• **Prompt**
Only one span of the listing below should come back. It runs from the line with "Screen dimensions: 1184x398" through the line with "You are a computer-use agent. The width", and each of its lines must be reproduced exactly.

• **Given records**
————

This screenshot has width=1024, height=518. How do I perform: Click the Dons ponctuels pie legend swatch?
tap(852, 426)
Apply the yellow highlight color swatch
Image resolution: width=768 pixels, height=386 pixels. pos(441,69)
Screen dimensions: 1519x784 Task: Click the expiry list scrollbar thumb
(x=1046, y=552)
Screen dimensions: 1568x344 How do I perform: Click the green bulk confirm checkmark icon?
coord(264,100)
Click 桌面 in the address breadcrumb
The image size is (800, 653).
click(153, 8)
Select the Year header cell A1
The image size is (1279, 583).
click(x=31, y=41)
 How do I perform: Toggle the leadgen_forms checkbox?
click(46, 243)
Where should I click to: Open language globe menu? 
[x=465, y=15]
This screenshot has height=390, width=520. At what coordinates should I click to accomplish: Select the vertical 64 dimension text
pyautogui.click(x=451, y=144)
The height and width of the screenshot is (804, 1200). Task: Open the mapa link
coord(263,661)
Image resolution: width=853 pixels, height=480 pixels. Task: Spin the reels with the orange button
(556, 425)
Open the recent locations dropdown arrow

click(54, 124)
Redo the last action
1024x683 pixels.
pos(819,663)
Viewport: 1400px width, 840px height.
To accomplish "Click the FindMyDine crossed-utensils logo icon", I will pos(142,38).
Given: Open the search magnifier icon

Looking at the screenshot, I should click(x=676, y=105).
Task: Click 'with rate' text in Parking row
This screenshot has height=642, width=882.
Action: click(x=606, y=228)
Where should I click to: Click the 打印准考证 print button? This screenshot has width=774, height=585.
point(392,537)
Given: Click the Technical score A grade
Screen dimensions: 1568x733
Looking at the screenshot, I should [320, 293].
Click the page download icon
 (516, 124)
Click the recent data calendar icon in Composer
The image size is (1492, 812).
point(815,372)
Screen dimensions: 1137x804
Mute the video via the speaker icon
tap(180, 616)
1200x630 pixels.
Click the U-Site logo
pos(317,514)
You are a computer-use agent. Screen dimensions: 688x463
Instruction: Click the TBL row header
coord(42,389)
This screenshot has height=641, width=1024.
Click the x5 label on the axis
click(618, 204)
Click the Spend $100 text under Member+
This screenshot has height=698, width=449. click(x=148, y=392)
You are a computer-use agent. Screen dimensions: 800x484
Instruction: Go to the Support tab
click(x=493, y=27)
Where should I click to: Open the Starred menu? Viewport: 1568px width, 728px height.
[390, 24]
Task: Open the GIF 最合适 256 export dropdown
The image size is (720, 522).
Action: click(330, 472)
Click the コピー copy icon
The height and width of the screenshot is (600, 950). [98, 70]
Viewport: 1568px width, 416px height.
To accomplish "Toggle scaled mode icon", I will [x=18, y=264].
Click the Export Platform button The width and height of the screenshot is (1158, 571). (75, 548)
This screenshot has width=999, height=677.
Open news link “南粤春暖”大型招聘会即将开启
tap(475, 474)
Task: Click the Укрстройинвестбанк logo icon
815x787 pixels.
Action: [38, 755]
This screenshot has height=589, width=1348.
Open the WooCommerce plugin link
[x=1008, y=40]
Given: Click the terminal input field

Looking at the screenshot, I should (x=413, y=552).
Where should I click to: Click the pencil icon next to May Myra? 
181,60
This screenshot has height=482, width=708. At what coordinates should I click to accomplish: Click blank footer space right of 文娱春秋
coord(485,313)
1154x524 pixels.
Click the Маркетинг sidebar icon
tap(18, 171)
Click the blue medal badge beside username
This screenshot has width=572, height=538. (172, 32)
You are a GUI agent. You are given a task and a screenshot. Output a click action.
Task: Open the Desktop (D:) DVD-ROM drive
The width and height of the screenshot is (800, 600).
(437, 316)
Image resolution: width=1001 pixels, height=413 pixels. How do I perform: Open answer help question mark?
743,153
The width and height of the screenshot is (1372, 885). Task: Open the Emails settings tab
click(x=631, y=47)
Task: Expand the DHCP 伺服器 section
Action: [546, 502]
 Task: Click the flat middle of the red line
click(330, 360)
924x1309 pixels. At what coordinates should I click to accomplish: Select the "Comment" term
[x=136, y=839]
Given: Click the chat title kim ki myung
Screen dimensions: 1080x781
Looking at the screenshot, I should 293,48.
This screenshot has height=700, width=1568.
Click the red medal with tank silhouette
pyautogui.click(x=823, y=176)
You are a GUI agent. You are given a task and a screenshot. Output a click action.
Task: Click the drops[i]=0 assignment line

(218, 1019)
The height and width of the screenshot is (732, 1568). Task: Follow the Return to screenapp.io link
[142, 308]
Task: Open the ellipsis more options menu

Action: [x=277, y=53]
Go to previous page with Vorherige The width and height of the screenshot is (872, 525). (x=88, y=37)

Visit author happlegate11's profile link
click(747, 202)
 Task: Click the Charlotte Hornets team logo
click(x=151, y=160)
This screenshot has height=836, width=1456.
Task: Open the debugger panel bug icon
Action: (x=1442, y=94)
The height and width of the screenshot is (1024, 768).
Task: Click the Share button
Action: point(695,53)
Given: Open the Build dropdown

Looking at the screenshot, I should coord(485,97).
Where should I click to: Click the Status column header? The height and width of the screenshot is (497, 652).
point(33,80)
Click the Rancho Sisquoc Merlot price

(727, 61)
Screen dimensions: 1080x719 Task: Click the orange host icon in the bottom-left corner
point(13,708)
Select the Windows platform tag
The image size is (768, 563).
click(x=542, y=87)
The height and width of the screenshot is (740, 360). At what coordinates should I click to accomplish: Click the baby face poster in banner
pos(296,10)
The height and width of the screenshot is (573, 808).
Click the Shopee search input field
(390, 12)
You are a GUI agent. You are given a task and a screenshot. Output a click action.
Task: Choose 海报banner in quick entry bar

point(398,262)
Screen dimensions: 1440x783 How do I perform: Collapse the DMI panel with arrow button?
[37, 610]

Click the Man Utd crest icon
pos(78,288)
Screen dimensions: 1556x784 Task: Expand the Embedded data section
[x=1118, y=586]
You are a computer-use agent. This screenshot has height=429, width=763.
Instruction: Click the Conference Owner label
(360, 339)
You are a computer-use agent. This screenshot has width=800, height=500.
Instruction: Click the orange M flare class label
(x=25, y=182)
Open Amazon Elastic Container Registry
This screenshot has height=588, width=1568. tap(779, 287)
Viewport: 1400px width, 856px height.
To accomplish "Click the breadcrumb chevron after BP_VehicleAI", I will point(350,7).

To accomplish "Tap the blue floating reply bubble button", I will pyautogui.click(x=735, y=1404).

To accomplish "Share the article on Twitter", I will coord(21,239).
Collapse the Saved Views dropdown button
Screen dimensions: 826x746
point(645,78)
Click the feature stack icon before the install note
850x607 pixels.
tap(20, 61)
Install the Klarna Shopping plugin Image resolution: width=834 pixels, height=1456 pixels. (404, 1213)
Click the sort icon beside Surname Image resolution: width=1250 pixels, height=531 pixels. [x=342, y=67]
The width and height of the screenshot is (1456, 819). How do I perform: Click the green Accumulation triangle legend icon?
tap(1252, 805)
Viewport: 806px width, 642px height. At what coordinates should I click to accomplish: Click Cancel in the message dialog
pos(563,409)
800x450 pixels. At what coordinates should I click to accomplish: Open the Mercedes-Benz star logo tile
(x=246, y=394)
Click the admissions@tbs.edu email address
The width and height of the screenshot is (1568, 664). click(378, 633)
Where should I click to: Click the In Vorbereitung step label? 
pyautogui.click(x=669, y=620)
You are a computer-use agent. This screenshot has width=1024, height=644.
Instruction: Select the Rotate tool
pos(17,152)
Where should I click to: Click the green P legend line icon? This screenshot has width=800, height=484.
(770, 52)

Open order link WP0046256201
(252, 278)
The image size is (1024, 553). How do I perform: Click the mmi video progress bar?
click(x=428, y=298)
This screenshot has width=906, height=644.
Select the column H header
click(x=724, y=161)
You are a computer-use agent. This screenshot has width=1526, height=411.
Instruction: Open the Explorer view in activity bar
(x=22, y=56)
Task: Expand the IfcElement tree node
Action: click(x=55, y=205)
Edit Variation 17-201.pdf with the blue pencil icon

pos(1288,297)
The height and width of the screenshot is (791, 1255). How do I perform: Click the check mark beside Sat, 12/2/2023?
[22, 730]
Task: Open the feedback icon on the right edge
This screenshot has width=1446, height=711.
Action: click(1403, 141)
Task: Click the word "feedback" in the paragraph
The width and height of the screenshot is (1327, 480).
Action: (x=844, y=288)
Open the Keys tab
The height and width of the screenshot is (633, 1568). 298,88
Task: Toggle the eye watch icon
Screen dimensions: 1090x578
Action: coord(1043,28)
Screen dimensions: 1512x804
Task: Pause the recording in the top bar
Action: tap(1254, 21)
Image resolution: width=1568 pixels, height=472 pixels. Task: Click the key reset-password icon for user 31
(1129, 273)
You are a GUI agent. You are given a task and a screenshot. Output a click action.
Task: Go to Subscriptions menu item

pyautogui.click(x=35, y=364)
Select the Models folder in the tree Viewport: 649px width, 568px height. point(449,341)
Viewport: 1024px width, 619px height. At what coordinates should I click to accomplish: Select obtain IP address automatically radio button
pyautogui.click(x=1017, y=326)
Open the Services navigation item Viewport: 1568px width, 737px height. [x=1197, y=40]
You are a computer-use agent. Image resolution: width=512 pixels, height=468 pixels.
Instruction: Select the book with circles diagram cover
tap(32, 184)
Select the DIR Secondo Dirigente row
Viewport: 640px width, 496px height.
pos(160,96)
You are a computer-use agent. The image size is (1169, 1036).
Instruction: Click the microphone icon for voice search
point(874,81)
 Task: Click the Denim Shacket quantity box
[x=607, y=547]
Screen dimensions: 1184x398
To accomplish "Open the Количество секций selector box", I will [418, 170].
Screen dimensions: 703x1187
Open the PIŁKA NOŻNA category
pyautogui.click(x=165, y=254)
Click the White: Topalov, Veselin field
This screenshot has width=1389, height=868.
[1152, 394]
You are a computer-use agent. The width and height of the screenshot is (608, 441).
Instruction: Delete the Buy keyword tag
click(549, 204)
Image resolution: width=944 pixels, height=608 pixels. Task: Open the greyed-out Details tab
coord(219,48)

————

• **Result of this exercise**
Screen dimensions: 1184x398
To accomplish "Open the Количество секций selector box", I will [418, 170].
Screen dimensions: 703x1187
Open the PIŁKA NOŻNA category
pyautogui.click(x=165, y=254)
Click the White: Topalov, Veselin field
This screenshot has width=1389, height=868.
[1152, 394]
You are a computer-use agent. The width and height of the screenshot is (608, 441).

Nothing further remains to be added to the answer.